▸ **What the exercise asks**: From the material below, copy each line that holds the word "computer".

┄┄┄┄┄┄┄┄┄┄

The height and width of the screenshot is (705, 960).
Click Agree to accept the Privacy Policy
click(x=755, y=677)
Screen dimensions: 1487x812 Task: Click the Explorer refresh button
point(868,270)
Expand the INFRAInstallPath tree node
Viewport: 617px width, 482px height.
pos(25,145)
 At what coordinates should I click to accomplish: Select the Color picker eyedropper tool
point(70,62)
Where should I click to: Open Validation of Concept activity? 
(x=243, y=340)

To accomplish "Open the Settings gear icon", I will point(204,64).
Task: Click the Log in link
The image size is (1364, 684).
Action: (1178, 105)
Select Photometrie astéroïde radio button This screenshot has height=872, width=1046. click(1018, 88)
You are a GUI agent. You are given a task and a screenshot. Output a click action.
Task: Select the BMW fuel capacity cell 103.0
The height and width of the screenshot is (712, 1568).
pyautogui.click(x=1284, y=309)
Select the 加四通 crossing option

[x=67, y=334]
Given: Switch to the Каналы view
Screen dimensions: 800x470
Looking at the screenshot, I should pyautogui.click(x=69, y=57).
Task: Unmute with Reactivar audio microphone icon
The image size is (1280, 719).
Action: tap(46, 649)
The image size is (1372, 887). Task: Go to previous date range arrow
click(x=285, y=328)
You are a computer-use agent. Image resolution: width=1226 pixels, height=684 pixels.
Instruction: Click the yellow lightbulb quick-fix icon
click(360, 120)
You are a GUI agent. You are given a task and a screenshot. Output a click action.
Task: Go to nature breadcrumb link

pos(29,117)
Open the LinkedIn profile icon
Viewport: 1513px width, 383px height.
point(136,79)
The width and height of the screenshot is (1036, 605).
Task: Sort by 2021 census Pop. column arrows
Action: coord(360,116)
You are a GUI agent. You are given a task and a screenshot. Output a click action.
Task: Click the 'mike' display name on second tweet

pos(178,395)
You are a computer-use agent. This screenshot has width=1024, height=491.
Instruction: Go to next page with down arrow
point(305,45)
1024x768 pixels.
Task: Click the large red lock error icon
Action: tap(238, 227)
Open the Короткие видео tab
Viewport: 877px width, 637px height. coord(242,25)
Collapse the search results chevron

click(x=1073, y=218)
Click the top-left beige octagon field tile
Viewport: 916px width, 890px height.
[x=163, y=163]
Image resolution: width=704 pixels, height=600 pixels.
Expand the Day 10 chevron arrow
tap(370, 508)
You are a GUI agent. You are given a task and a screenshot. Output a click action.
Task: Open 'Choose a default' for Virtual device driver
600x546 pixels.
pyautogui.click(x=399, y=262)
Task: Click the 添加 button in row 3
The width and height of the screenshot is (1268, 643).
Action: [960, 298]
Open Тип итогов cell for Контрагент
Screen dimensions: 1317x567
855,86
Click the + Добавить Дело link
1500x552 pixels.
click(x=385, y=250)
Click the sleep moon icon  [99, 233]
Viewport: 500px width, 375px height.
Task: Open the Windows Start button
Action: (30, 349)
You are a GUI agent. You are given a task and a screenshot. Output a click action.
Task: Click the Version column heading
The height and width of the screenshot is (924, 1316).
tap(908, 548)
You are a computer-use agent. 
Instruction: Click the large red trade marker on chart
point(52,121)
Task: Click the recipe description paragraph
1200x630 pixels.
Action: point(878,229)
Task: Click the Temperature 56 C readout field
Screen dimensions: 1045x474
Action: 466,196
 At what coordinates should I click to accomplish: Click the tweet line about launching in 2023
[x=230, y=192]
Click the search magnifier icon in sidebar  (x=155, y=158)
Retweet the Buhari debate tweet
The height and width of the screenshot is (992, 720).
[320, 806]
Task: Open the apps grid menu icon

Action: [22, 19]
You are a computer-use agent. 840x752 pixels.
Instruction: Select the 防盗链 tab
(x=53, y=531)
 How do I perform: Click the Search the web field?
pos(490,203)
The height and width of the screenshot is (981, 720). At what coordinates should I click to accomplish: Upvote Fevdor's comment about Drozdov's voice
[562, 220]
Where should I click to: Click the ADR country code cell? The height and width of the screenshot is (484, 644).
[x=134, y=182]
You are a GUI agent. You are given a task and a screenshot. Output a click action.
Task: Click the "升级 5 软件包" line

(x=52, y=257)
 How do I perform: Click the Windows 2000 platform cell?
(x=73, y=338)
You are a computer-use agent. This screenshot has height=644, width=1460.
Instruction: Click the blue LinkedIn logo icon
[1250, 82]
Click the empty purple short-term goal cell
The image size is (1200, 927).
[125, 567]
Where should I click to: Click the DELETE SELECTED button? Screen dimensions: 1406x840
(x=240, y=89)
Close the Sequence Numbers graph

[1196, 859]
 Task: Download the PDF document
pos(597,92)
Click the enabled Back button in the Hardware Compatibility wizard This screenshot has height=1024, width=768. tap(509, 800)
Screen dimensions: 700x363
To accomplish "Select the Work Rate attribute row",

┄┄┄┄┄┄┄┄┄┄

▸ **Result of this exercise**:
You are a computer-use agent. Image resolution: width=1226 pixels, height=684 pixels.
You are a computer-use agent. This screenshot has width=1024, height=491.
You are a computer-use agent. 
You are a computer-use agent. 840x752 pixels.
You are a computer-use agent. This screenshot has height=644, width=1460.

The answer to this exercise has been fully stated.